Nature 1, humankind 0 (ok, thats not really accurate....nature has been kicking our ass for a long time and though humans may occasionally deny her a win she vastly outnumbers us in the odds department ;))

Brian

WhiteMTHike
05-05-2009, 09:18 AM
Talk about trying to turn the Whites into Disney World. Screw that! There is enough commercialism in the WMNF, no more is needed. The Old Man is (sadly) gone, let him RIP, do not do anything to ruin or exploit the cherished memories that most of us have of him.

Jim lombard
05-05-2009, 03:10 PM
There will only ever be one Old Man
http://www.onchristspath.com/oldman.jpg

rup
05-05-2009, 06:15 PM
The old Old Man couldn't be maintained over the long run, so how do 'they' expect to do so for a new one??? Steel and glass in the scree pile would be a real mess.

Taconic
05-05-2009, 07:26 PM
If that abomination actually gets built, I'm pretty sure I'll have to stay out of Franconia Notch. It's just an awful idea... both aesthetically and conceptually.

David Metsky
05-05-2009, 09:35 PM
Guys, this is never going to get built. It's not even a serious proposal. The committee in charge is already moving ahead with their design, which is five blocks of granite on the ground along the lake that line up to recreate the Old Man when viewed from the right place. It's just an interesting design being publicized by the press because it sells papers.

lattinhill
05-06-2009, 10:37 AM
Amen to that , I always liked the idea of the inline granite blocks . That's something that could be done in a small space with existing material , maybe even made from actual pieces of the " Old Man " .

Dave

Little Rickie
05-06-2009, 03:04 PM
[QUOTE=David Metsky;275154 It's just an interesting design being publicized by the press because it sells papers.[/QUOTE]

and they wonder why newspaper readership is dropping off.

jniehof
05-12-2009, 08:23 AM
Well, the architect has not been pleased by the response, but figures it's just because we all haven't understood the full glory of his complete plan (http://www.townsandtrails.com/replacing-the-old-man-of-the-mountain-revisited-with-information-from-the-architect/).

Understanding that he wants to blast a giant hole through a crumbling mountain doesn't convince me.
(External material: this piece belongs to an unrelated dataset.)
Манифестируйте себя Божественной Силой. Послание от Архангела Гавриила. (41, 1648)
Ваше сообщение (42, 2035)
I'm reminded of Gene's comment on the Redington wind farm: "If you liked what they did to Jay Peak, you're going to love this one!"

roadtripper
05-12-2009, 09:58 AM
Well, the architect has not been pleased by the response, but figures it's just because we all haven't understood the full glory of his complete plan (http://www.townsandtrails.com/replacing-the-old-man-of-the-mountain-revisited-with-information-from-the-architect/).

Understanding that he wants to blast a giant hole through a crumbling mountain doesn't convince me. I'm reminded of Gene's comment on the Redington wind farm: "If you liked what they did to Jay Peak, you're going to love this one!"

I love how that article states that the project is "misunderstood". Before that architect promotes this idea any further, I think he should spend a week in that area hiking, camping, kayaking, fishing, etc. Then he'd think the idea is just as absurd as most people know it is.